Before Adam is a fictitious account of a man who has dreams of a pre-adamic existence. The main character of the book has dreams that can only be explained by evolution – not by creationism or reincarnation. He dreams of falling from trees, running from predators, constantly fearing for his life, and other such things. London says these dreams are part of man’s genetic evolution; our ape-like ancestors had these actually experiences which is why we have these dreams today. (As a side, I wonder if London felt degraded as he explained how his own ancestors were unintelligent ape-like beings who couldn’t even defend themselves or speak rational words.)
In this book you’ll read about lesser evolved fire people and even lesser evolved tree people. You’ll read about pre-human speech, “love” (if one can call it that!), hatred (animal instinct?!), discovery (fire, boats, and containers to hold water), laughter (monkey chatter), and other things like these. London’s imagination runs wild in this story. To be honest, it is well written and not at all boring. Also, if you’re a fan of White Fang and/or Call of the Wild, you’ll notice some definite Darwinist parallels in these three books.
Readers of the blog know that I am firmly against the theory of evolution (search for “Darwinism” and “Evolution” in the search box to read more). I very strongly believe in the historical account of creation found in Genesis 1-3 which is echoed throughout the Bible. I’m not pointing this book Before Adamout because I think the contents are true and accurate. I’m mentioning it because it shows what naturalism and evolution are all about. If you’re a Christian who knows a little about the theory of evolution, I’d recommend this book to learn more about it.
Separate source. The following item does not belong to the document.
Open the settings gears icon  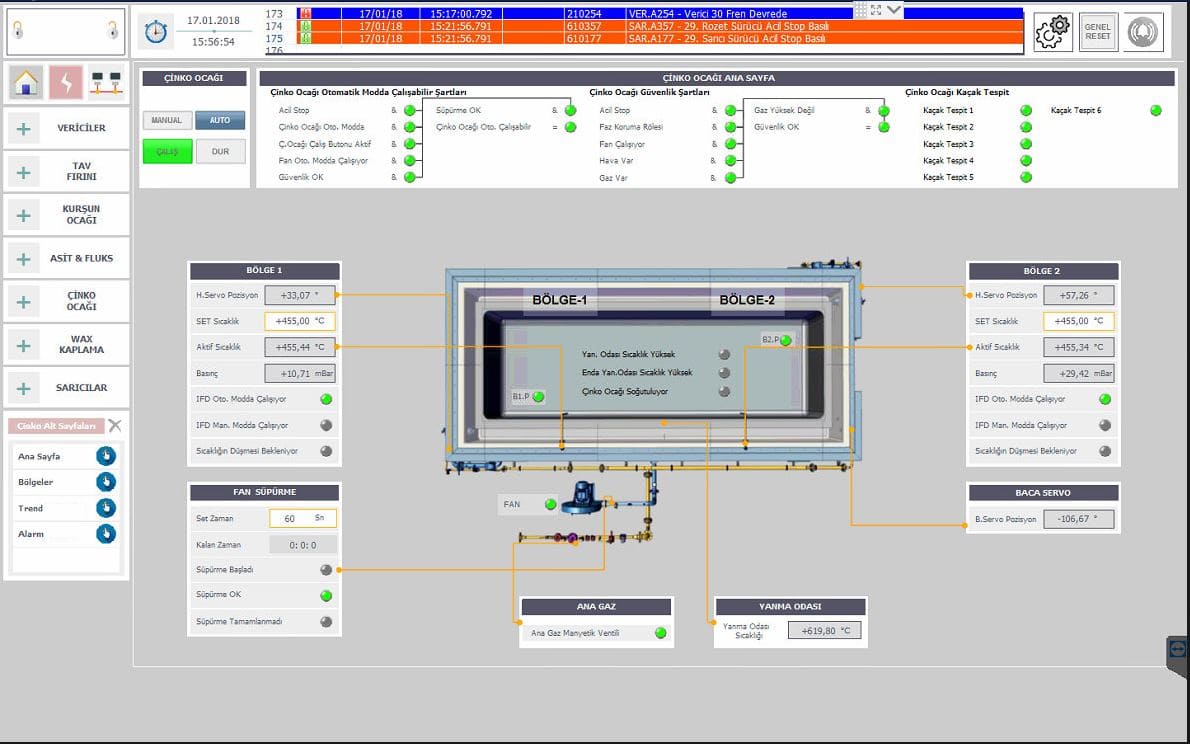(x=1052, y=32)
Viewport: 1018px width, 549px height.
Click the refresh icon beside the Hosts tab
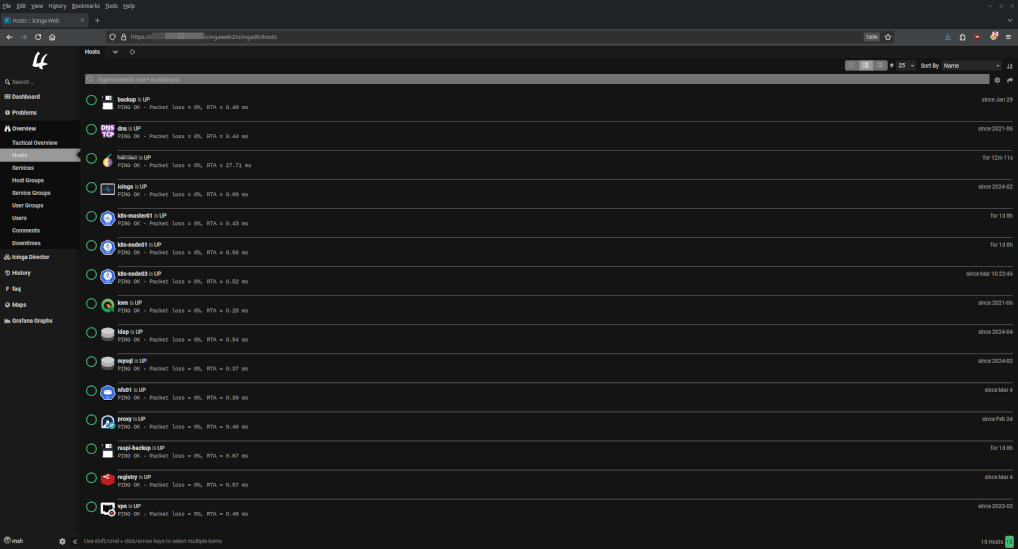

Furthermore, I’d recommend reading Before Adam in a critical way. When you read, notice how London talks about ethics, language, discovery, survival of the fittest, feelings, “marriage,” society, and friendship in a “pre-adamic” setting. After I read this book myself, I’m more convinced than ever that evolution does not make sense; it is illogical. Darwinism cannot account for intelligence, love, the reality of evil, the reality of good, and the meaning of language itself (to mention just a few things). If you’re a Christian interested in the topics of apologetics and creation, read Before Adamwith a pen and paper handy. Write down your observations, compare them to Scripture, and thank God for the truth of Genesis 2:7.